Insieme a lei, per la quale il pubblico ministero aveva chiesto una condanna a sette anni, c’era anche la traduttrice bielorussa, ma bergamasca di residenza, Inna Trouckhan, che è stata invece assolta. Le famiglie truffate erano state una ventina, ma a costituirsi parte civile nel processo penale erano rimaste solo in cinque, tra cui quella di Selini e della moglie Gessica, che dopo otto anni non hanno ancora alcuna notizia di quel bambino con cui avevano vissuto per una settimana in Kirghizistan.

Lì, dietro promesse di facile e sicura adottabilità (garantita da un ente certificato dallo Stato Italiano, per l’appunto la Onlus ligure) la coppia si era illusa di ricevere, una volta tornata in patria, la chiamata con la conferma che l’iter fosse concluso e che Vova, questo l’appellativo del bimbo, sarebbe potuto diventare loro figlio adottivo in Italia. Ma di lì a poco in Kirghizistan scoppiò uno scandalo sulle adozioni internazionali e si seppe che quel bambino, in realtà, aveva dei parenti e non era quindi adottabile.

La battaglia di Selini fu subito legale, ma anche culturale. Negli anni il palazzolese ha avviato raccolte firme e petizioni fotografiche, ha scritto un libro («I giorni mai resi») e ha portato in scena un suo monologo teatrale in cui si riflette sul tema.

«Dopo così tanto tempo, non so nemmeno più cosa pensare o che sentimenti provare: di certo questa è “una fine” - ha spiegato il 50enne palazzolese, che lavora alla Rsa Cadeo di Chiari -. È un po’ come raccontare a un reduce di guerra a cui è stata amputata una gamba per aver subito lo scoppio di una mina che la guerra è finita e che il suo esercito ha vinto.
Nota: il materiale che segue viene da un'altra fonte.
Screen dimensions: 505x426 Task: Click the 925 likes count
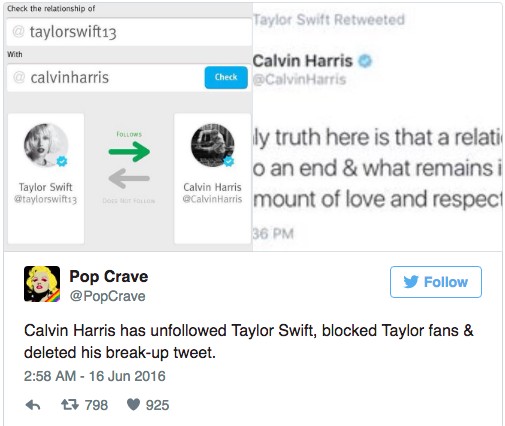[x=157, y=405]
Mi sento così, come qualcuno a cui viene detto che si può tornare alla normalità, ma che ha perso una parte di sé. Non so se ci sarà un ricorso in appello. Saremo sempre disponibili, ma per noi qui si è chiuso un capitolo. Ancora nessuno, però, ci ha detto che fine ha fatto Vova, se sta bene e come è cresciuto».

La Scala è stata riconosciuta colpevole di truffa aggravata, ma non del reato di associazione per delinquere. La Onlus, che da anni non opera più ed era stata radiata dall’albo dopo una condanna al Tar e al Consiglio di Stato, era rimasta coinvolta nello scandalo che nel 2012 aveva portato all’arresto del ministro per lo Sviluppo sociale del Kirghizistan e di due collaboratori locali per le adozioni. Quanto alle spese, dato che tra viaggi, documenti (tutti vani) e avvocati le famiglie italiane hanno speso decine di migliaia di euro, a ciascuna di quelle costituitesi parte civile dovranno essere corrisposti 50mila euro.